**Provided records**

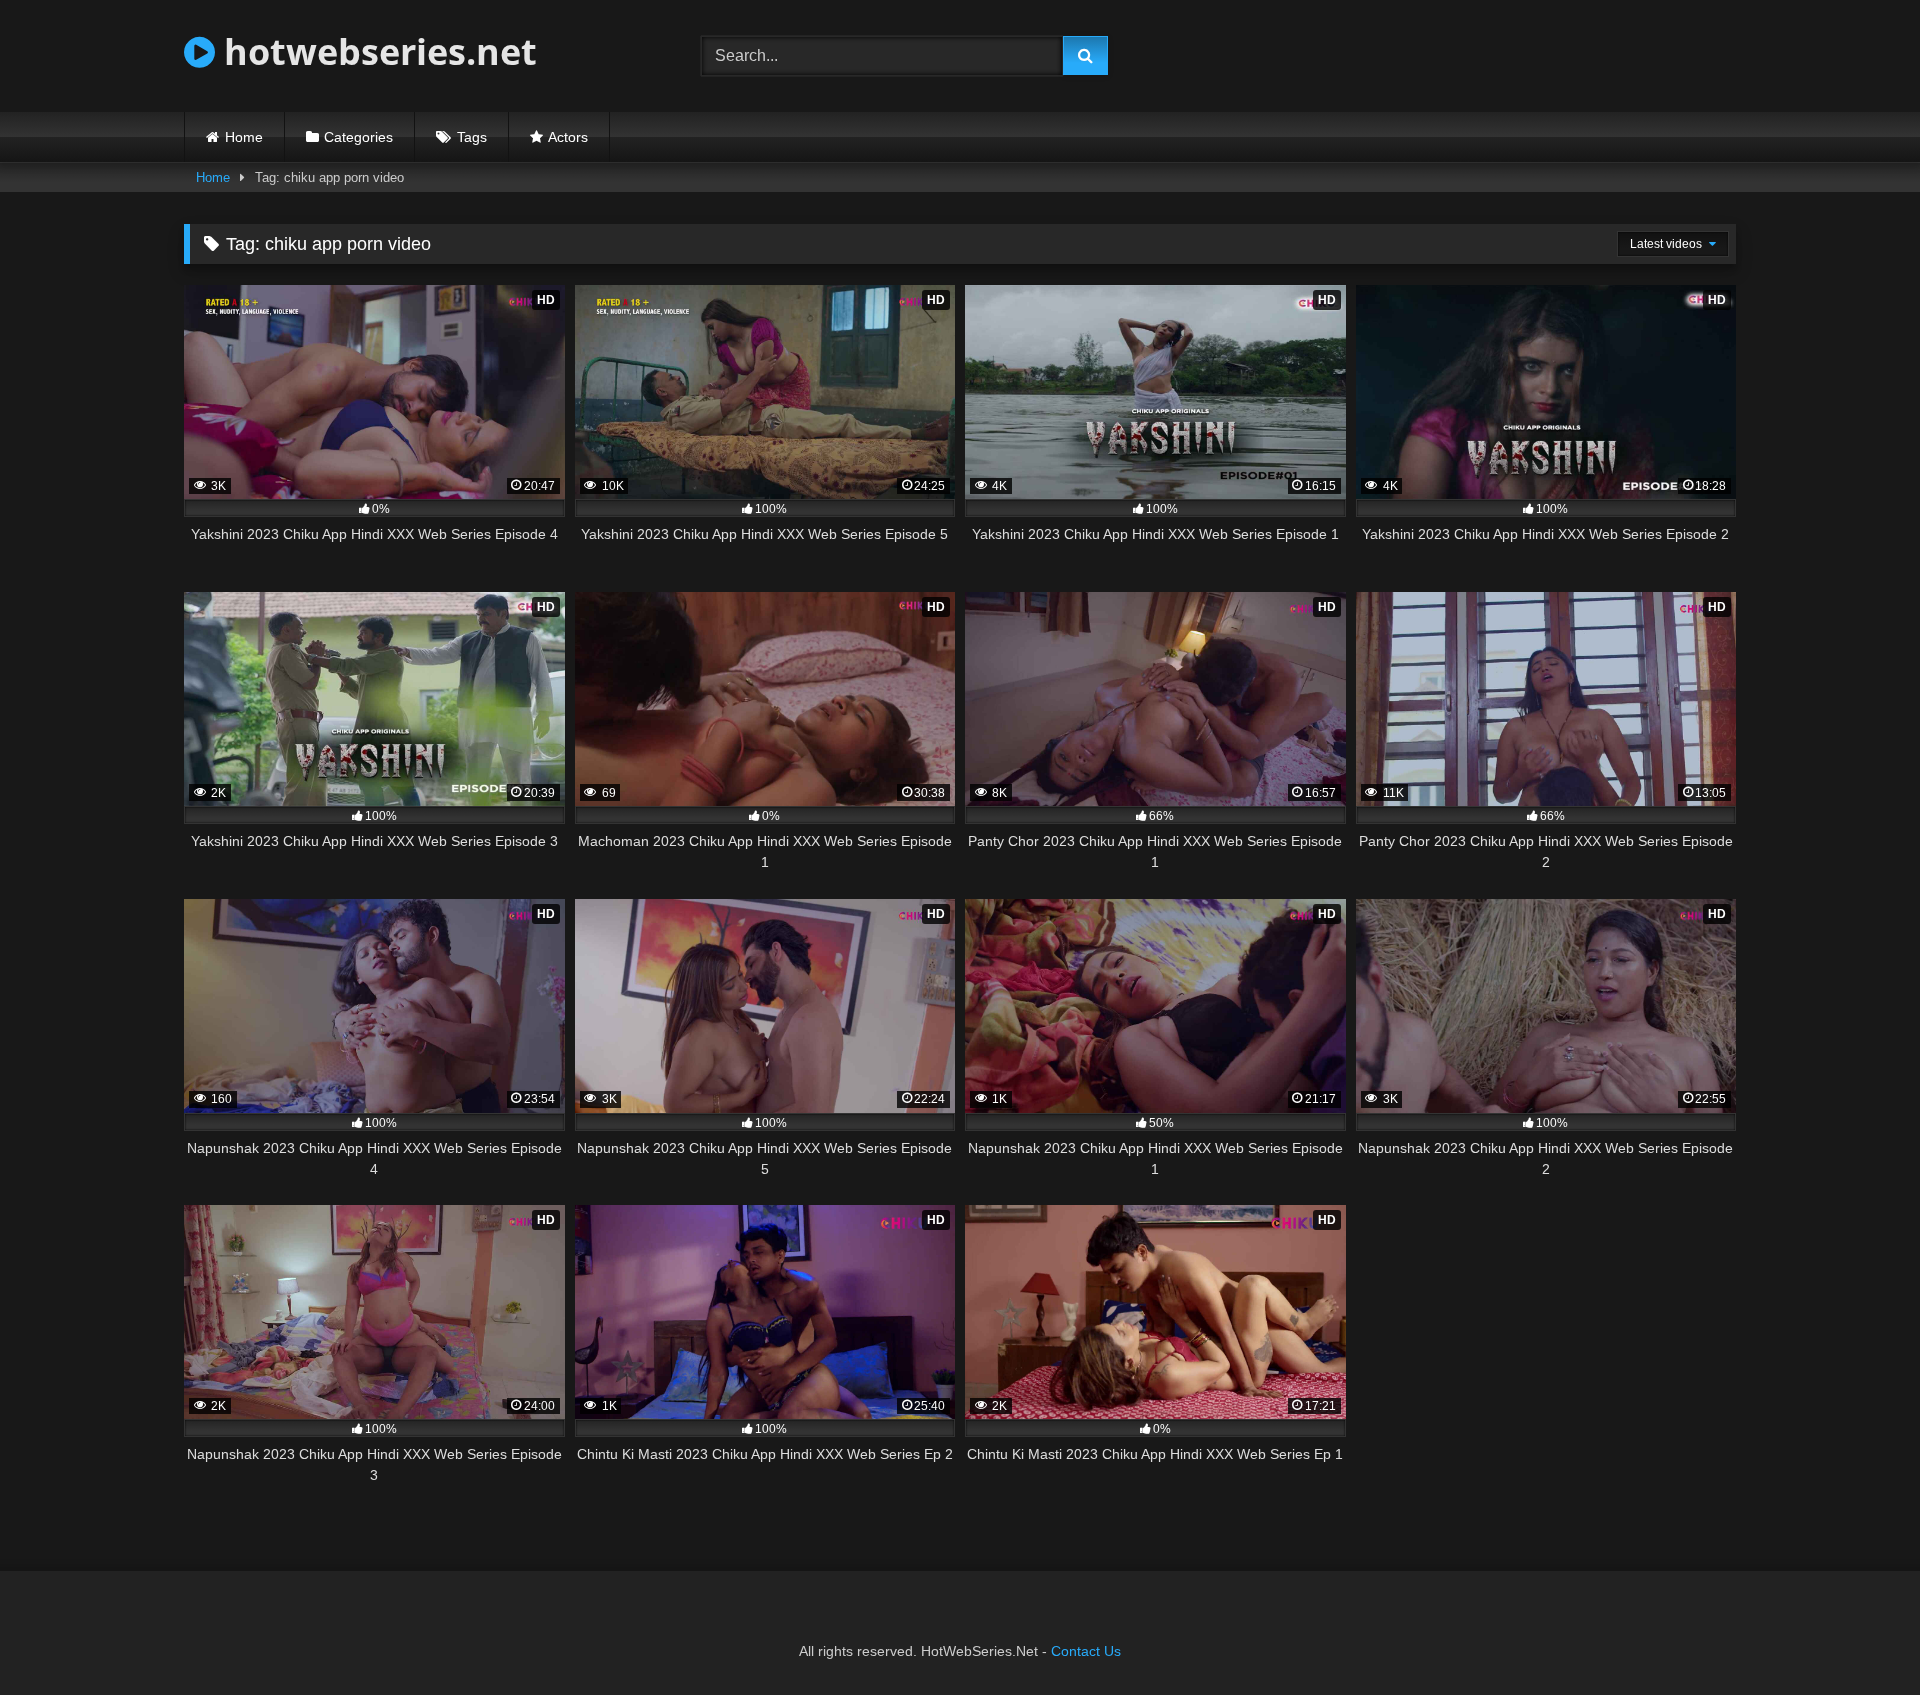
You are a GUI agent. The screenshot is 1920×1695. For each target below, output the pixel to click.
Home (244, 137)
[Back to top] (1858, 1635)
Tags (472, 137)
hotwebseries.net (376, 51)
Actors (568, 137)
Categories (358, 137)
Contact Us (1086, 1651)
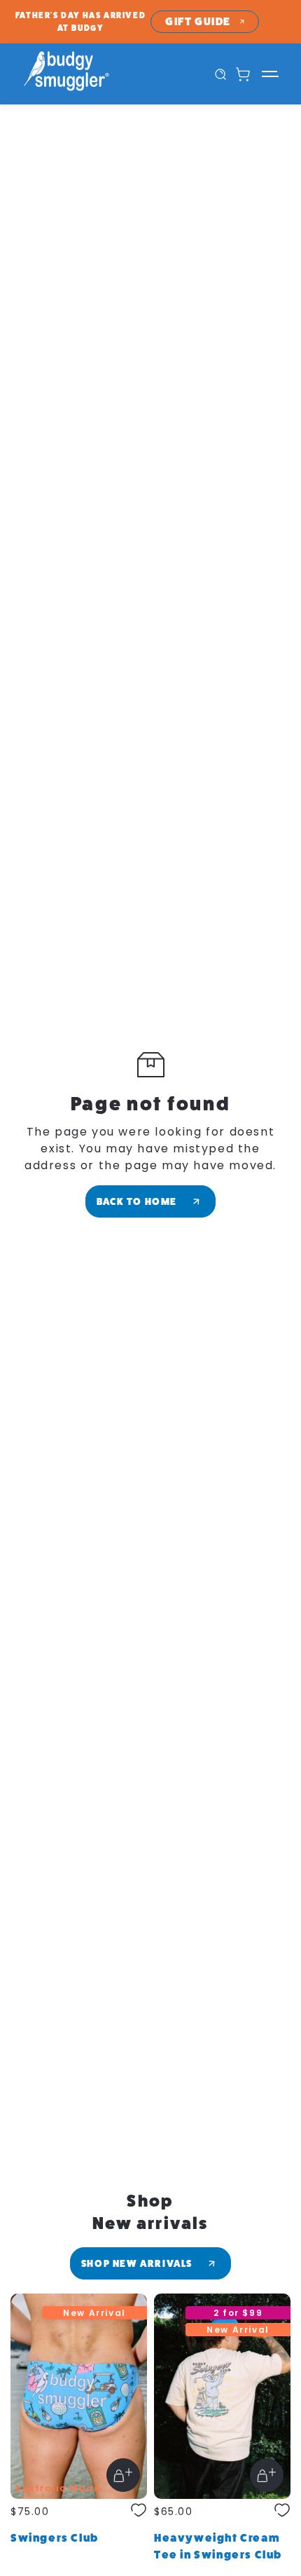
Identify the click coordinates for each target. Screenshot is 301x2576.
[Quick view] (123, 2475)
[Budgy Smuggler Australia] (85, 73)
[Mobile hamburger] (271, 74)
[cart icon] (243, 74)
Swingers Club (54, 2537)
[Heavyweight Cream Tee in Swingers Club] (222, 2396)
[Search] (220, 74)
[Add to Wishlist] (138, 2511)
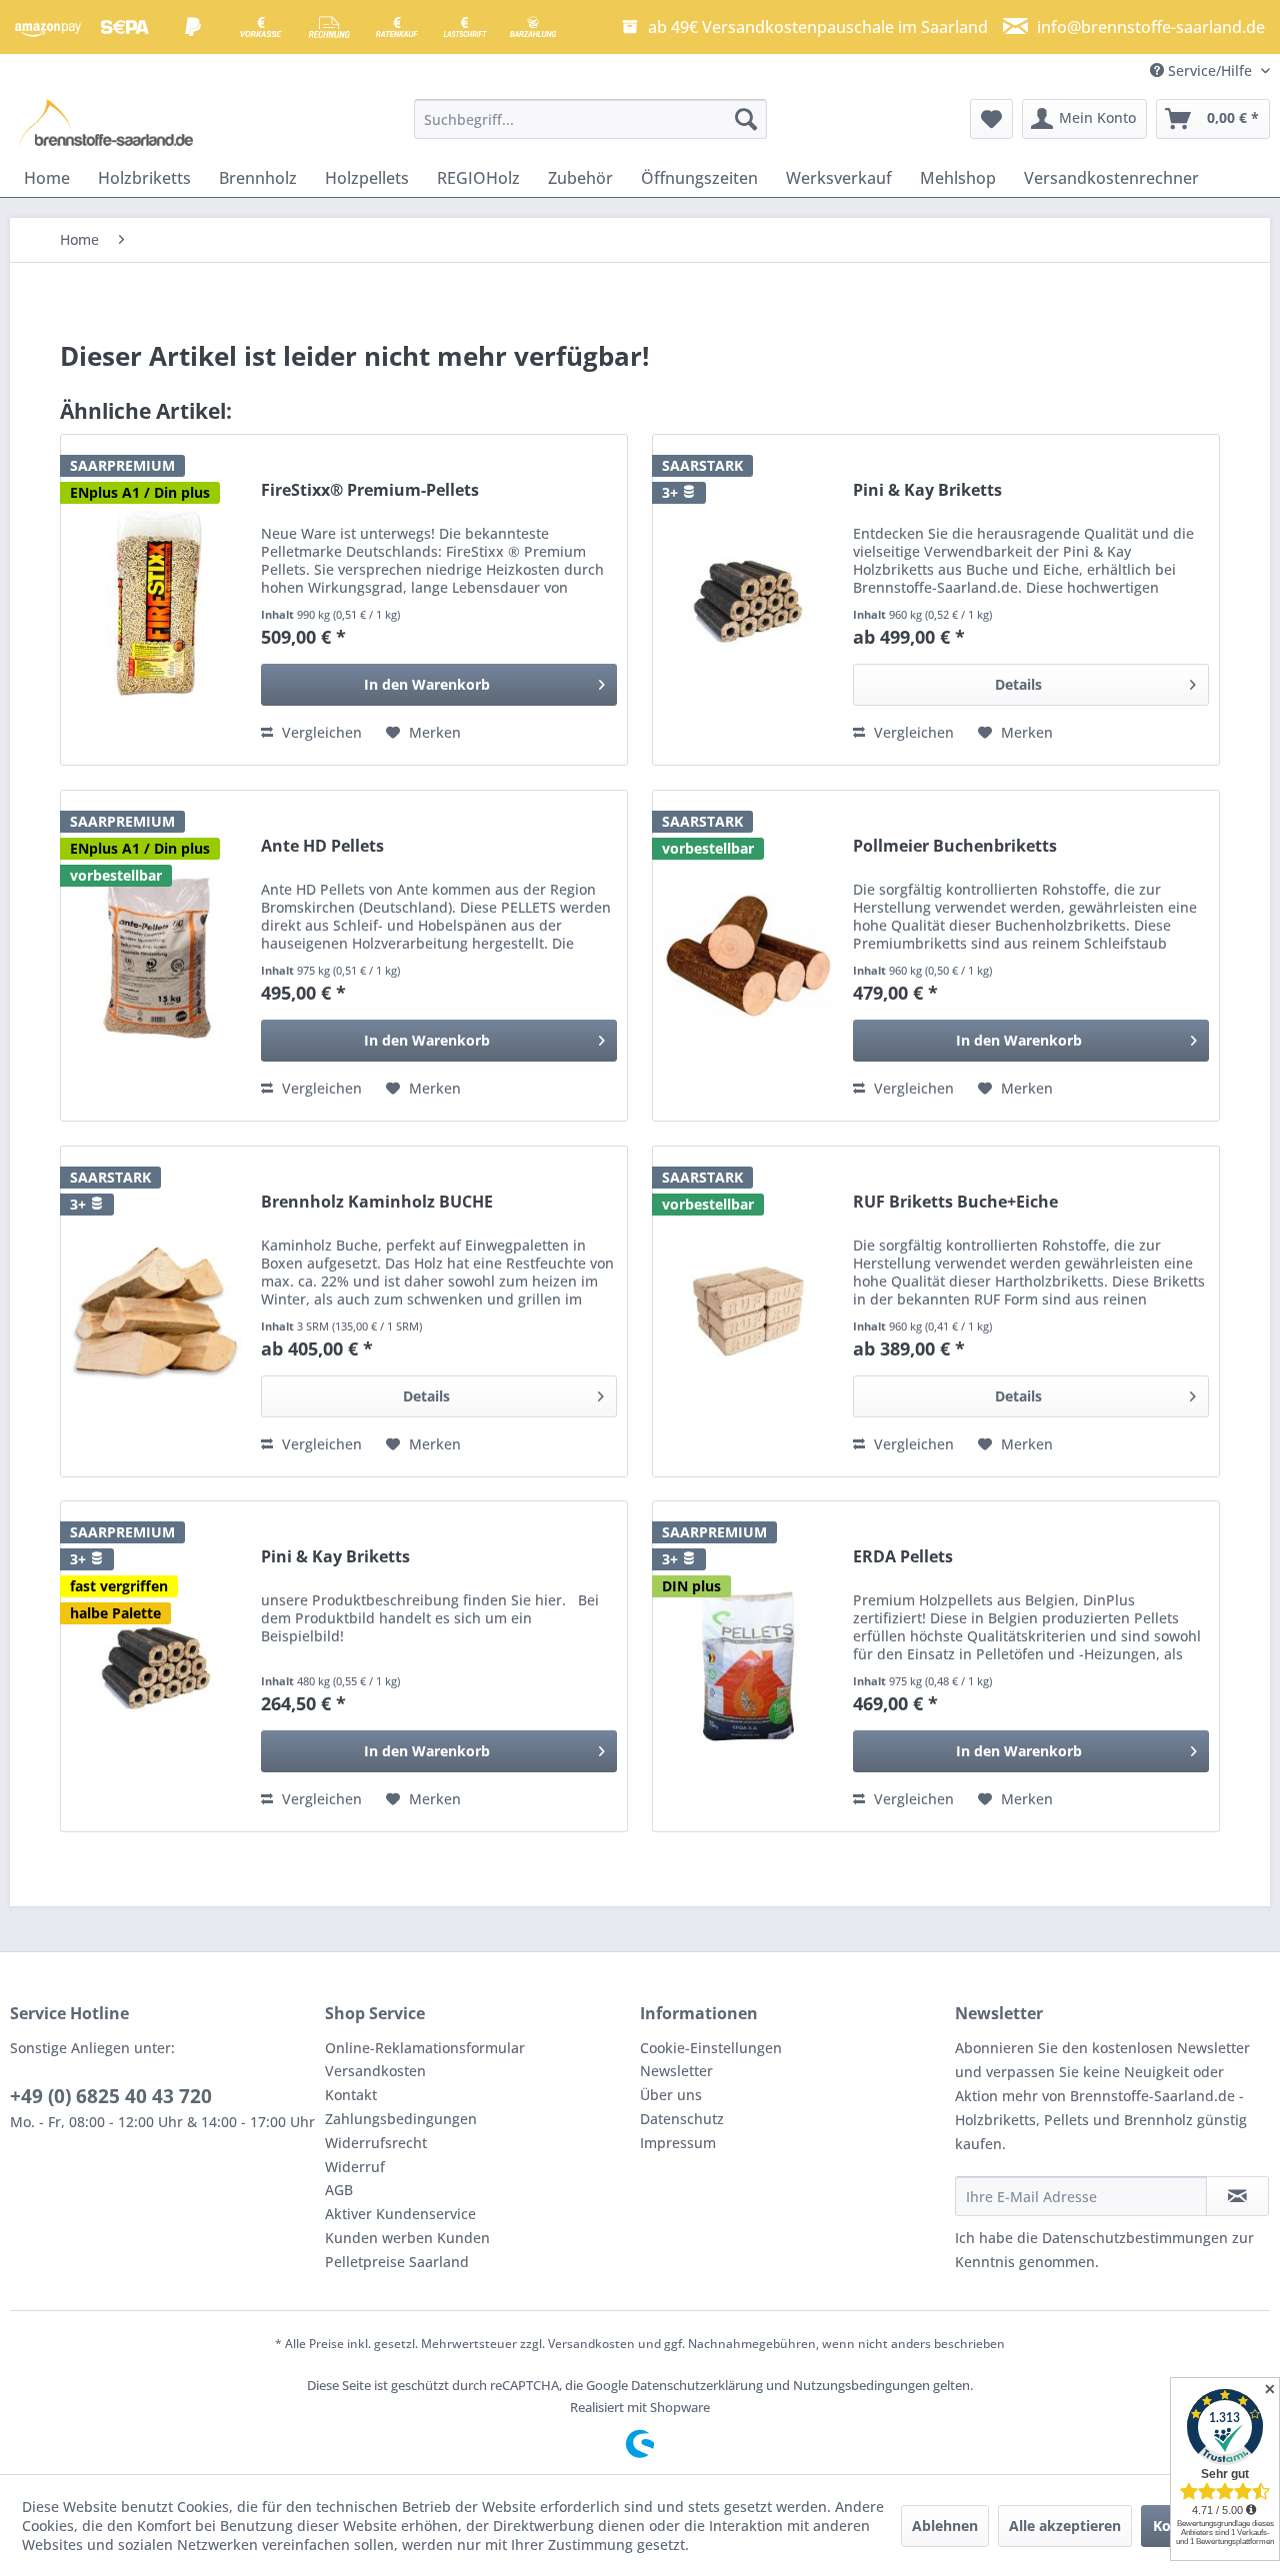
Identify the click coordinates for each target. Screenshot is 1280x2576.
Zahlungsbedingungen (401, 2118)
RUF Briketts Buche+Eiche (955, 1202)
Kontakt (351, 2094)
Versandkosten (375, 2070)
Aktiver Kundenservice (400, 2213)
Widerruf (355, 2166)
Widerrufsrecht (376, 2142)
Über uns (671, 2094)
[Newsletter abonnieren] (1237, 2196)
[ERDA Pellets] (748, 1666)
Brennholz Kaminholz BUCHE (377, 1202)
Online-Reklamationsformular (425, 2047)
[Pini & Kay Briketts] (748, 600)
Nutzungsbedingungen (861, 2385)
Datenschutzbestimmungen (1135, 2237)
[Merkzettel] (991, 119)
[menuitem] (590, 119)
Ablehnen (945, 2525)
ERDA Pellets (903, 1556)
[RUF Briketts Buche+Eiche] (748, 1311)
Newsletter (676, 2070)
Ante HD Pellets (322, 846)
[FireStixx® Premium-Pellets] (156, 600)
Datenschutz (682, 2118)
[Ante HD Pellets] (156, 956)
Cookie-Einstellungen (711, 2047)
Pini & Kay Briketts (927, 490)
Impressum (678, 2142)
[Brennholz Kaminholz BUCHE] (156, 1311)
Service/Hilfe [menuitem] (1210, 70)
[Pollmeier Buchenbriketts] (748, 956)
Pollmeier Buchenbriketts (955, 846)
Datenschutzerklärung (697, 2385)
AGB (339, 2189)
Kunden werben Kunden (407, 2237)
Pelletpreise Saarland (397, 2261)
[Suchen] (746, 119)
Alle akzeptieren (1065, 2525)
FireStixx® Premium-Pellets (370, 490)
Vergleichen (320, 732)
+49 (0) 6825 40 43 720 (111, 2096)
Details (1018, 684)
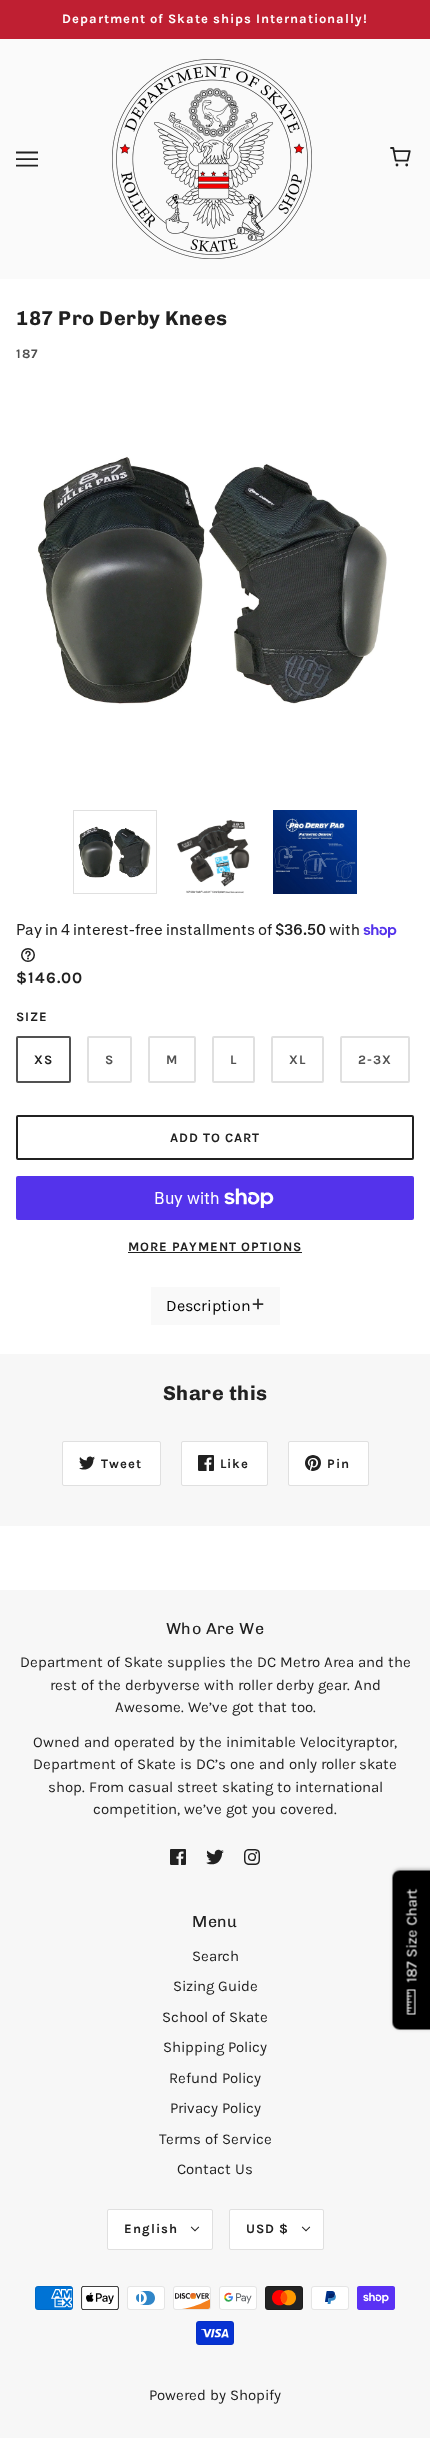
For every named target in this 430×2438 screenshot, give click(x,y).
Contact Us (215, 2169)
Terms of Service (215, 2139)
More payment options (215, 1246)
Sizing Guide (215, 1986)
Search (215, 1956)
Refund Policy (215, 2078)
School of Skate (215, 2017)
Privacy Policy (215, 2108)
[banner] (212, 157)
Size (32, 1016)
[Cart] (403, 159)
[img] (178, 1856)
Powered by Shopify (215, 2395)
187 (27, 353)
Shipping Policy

**Exercise**
Reproduce the line containing "For every named" and every line after it. Stop at the last line of the records, and add nothing.

**Your solution**
For every named target in this 430×2438 screenshot, give click(x,y).
Contact Us (215, 2169)
Terms of Service (215, 2139)
More payment options (215, 1246)
Sizing Guide (215, 1986)
Search (215, 1956)
Refund Policy (215, 2078)
School of Skate (215, 2017)
Privacy Policy (215, 2108)
[banner] (212, 157)
Size (32, 1016)
[Cart] (403, 159)
[img] (178, 1856)
Powered by Shopify (215, 2395)
187 (27, 353)
Shipping Policy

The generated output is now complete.